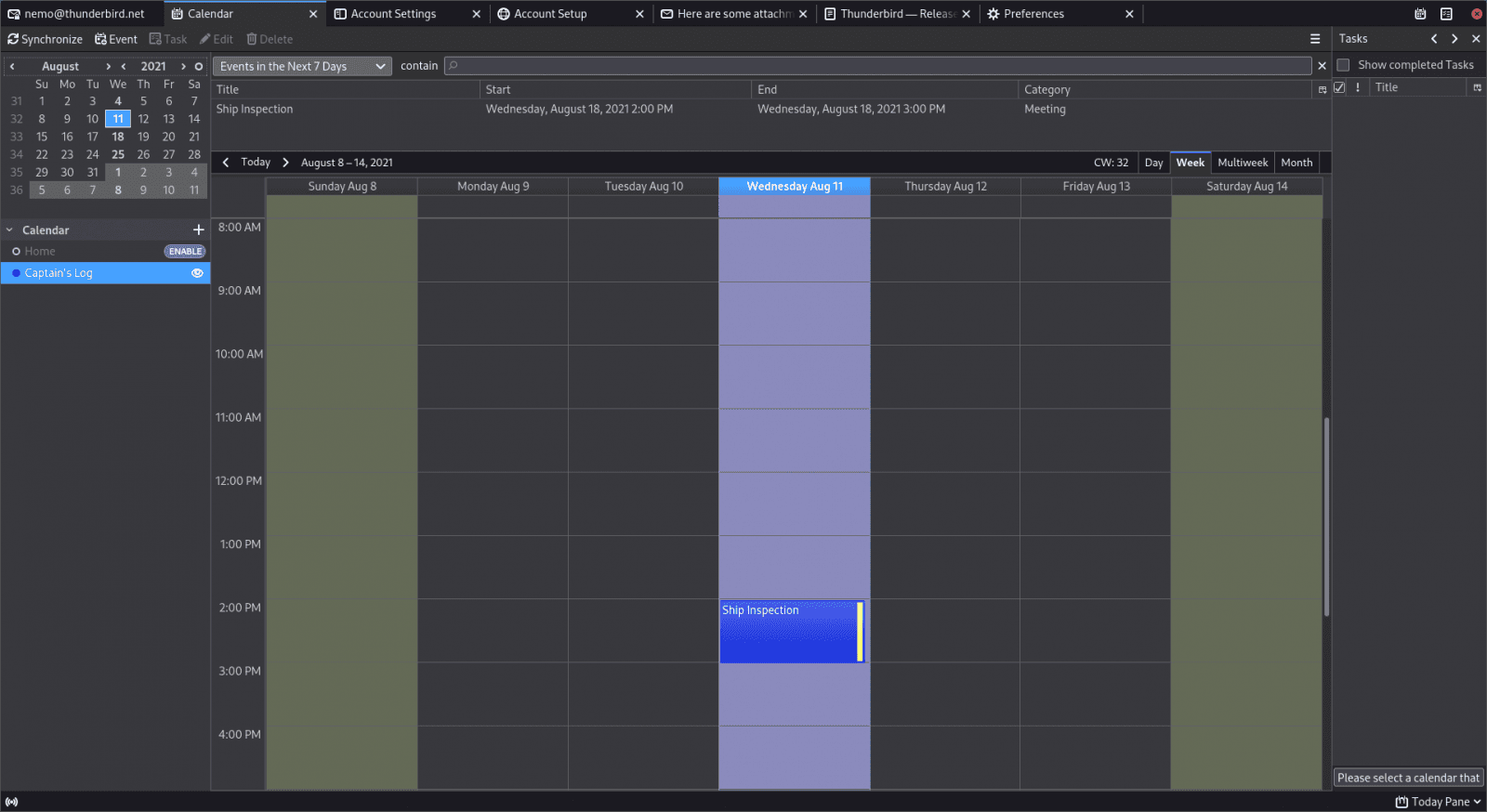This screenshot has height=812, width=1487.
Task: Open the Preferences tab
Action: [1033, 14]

...

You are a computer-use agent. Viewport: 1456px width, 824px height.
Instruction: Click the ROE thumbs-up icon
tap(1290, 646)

...

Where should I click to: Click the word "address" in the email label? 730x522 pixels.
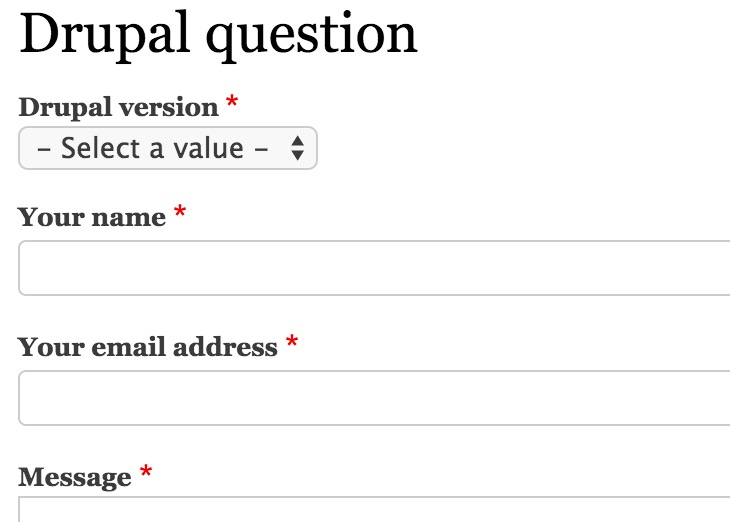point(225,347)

> [EXERCISE TASK]
Retype the rows from the line with "Where should I" to the line with "point(225,347)", both included, leaving the pictures out.

> [WRITTEN ANSWER]
Where should I click to: Click the word "address" in the email label? 730x522 pixels.
point(225,347)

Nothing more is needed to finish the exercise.